Posted April 30th, 2019, 10:30 AM IST

Our cricketers need a break

South African pace sensation Dale Steyn and upcoming West Indian rookie seamer Alzari Joseph have already been ruled out of the ongoing IPL season due to injuries that they sustained while playing for Royal Challengers Bangalore and Mumbai Indians respectively.

Meanwhile, 2019 World Cup bound Indian stars Rohit Sharma, M.S. Dhoni and Ravindra Jadeja have also had to sit in their team dugouts and watch their teammates play sans them at various points of time during IPL 2019 due to the same reason.

With the 2019 World Cup a little more than a month away, can Team India afford to have their “trump cards” laid low with injuries? Is it the lure of the lucre or some much wanted “match practice” before the ICC showpiece event that forces cricketers to play endlessly in this BCCI annual gig?

Sports medicine expert Dr. Sharat Kumar, who has served as a consultant for rugby and football leagues in UK, tournament physician for British Master Judo and as sports doctor during the 2002 Manchester Commonwealth Games, says, “The fierce nature of competitive sports puts tremendous physical and psychological pressure on the players, particularly in cricket. In the 20-20 format, speed and power are crucial, leading to a significant increase in acute and chronic injuries. The pressure to perform often forces players to ignore warning signs coupled with the lack of time for complete recovery as the games are held too quickly in succession.
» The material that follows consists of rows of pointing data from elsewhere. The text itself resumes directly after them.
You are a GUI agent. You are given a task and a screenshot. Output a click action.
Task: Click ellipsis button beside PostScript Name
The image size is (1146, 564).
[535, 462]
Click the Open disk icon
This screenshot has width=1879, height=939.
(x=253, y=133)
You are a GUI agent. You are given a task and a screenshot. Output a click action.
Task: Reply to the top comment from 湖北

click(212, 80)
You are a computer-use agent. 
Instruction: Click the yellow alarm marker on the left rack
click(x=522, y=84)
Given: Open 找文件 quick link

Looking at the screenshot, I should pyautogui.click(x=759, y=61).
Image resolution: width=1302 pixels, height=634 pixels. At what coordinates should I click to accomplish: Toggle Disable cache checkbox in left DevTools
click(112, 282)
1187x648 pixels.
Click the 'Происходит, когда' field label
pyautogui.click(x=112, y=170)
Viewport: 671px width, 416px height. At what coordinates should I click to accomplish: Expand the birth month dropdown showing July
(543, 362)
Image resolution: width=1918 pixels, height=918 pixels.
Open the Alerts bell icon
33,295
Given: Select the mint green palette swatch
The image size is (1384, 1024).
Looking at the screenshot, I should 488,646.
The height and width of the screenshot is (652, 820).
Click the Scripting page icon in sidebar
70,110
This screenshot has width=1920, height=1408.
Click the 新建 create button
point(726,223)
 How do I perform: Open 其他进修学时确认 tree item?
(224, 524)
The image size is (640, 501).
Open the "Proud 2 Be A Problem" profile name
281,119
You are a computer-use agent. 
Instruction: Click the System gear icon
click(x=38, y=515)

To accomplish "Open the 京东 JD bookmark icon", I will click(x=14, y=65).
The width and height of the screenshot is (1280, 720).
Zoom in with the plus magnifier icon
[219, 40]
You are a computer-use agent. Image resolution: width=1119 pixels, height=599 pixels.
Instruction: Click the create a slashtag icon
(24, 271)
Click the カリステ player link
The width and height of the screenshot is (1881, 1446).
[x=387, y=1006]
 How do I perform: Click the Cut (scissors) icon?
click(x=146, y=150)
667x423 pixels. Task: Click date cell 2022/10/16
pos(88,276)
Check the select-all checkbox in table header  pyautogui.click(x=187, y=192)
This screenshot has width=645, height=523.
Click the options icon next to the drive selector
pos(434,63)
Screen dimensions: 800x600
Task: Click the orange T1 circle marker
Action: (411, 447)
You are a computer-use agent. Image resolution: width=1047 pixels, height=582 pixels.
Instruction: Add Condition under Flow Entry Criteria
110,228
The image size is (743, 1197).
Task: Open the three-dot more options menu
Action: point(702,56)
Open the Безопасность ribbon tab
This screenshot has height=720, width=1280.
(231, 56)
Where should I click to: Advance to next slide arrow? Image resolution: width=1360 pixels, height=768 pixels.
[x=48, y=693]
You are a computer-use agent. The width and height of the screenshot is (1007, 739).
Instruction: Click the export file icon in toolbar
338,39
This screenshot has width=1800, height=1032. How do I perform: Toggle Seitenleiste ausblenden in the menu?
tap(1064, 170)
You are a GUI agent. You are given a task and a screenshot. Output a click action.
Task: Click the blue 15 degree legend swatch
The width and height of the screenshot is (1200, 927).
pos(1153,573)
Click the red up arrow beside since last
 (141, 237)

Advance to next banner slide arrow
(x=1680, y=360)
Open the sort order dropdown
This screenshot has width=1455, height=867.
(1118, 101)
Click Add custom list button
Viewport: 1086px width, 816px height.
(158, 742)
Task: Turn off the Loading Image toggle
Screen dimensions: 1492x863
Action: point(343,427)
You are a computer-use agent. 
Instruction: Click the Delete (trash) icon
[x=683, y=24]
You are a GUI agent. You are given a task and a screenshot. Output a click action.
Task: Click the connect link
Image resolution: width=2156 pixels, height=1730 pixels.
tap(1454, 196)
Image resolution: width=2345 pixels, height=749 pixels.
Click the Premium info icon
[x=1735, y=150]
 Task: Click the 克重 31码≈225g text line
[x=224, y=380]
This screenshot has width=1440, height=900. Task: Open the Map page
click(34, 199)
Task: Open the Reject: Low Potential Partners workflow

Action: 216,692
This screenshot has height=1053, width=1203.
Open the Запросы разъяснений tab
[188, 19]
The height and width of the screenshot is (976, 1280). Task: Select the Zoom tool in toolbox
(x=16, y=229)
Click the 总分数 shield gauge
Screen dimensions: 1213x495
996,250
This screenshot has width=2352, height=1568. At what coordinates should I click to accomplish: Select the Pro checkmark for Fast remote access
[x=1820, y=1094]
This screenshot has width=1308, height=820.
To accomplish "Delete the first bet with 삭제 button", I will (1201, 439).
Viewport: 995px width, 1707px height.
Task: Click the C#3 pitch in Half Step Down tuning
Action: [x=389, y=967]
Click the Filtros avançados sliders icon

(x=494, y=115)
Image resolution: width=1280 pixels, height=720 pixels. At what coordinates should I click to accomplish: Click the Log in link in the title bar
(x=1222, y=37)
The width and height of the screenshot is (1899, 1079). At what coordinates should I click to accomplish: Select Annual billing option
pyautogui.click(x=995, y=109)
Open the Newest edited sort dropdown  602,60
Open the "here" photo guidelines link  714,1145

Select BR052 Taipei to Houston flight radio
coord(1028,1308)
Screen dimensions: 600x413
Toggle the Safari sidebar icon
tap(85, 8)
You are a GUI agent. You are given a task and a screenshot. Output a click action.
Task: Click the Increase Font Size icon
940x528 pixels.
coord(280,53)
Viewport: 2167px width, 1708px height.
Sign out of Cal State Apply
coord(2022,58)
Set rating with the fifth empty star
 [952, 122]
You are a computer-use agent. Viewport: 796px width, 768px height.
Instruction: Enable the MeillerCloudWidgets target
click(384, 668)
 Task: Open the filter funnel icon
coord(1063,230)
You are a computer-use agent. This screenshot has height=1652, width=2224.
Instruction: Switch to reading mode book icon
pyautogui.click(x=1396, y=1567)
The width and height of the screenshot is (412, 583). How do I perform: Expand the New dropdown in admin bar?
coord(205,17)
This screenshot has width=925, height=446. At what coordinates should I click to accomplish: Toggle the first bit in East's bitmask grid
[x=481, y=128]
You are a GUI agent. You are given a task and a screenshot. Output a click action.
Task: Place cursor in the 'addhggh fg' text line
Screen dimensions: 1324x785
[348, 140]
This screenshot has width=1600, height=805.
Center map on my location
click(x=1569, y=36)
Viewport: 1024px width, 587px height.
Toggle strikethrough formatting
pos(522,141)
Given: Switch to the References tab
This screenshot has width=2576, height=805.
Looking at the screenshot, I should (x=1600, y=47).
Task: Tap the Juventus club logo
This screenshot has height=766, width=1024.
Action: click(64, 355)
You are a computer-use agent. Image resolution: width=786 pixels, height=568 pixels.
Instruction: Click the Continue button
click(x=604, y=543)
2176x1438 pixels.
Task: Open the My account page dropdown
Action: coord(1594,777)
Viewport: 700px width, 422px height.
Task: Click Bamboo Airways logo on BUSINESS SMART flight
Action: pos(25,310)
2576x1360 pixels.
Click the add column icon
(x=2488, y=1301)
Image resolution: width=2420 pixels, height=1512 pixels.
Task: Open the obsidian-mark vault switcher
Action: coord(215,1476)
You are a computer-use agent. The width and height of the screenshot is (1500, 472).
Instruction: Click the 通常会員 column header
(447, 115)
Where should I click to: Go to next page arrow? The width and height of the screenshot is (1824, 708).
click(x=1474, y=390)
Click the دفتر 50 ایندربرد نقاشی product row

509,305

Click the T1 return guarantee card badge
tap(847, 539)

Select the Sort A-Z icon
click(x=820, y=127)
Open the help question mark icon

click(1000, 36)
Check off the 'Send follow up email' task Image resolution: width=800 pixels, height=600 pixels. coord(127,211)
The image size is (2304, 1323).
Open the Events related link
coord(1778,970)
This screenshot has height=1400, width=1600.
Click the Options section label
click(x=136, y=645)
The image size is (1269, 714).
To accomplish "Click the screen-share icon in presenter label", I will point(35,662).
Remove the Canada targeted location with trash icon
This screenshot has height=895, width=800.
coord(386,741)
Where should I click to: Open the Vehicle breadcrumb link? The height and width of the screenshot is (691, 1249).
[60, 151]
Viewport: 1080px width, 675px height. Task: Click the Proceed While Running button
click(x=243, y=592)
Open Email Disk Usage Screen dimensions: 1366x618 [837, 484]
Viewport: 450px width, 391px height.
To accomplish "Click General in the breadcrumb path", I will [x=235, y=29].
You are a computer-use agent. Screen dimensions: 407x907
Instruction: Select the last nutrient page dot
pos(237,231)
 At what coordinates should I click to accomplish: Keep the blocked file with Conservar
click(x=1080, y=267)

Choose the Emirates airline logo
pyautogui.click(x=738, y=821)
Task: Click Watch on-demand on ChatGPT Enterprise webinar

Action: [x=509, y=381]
Overtraining and aiming for a sixer every ball could also have the potential to clean bowl a player’s fitness.”

He adds, “Meticulous planning is of utmost importance to keep a player in optimal condition for peak performance. Factors like sleep, hydration, nutritional content and timing of intake are paramount. Heat cramps and heat strokes in hot weather can occur as players may not have enough time to adapt to new climactic conditions. It may thus be prudent to give a mandatory resting period between two games to allow sufficient time for recovery or limit a player to a reasonable number of games to minimise injury and illness."

Dr. S. Bakhtiar Choudhary, a sports medicine expert from Hyderabad, who has served players across many sporting disciplines agrees and says, “Apart from nutrition, water and massages, sleep plays an important role in physical, hormonal and neural recovery for elite players. Having served as a sports medicine doctor, I have observed that late nights are common, with hectic travel schedules thrown in. During breaks between matches, players shoot for advertisements and meet people. Naturally, if a player is not disciplined and pays little or no attention to sleep and recovery, they are likely to fall ill. Sometimes top players like the skipper have additional stress to make things worse.” Dr Choudhary adds that important hormones such as melatonin, serotonin, encephalin, and cortisol get disturbed, compromising the players’ immunity in the long run.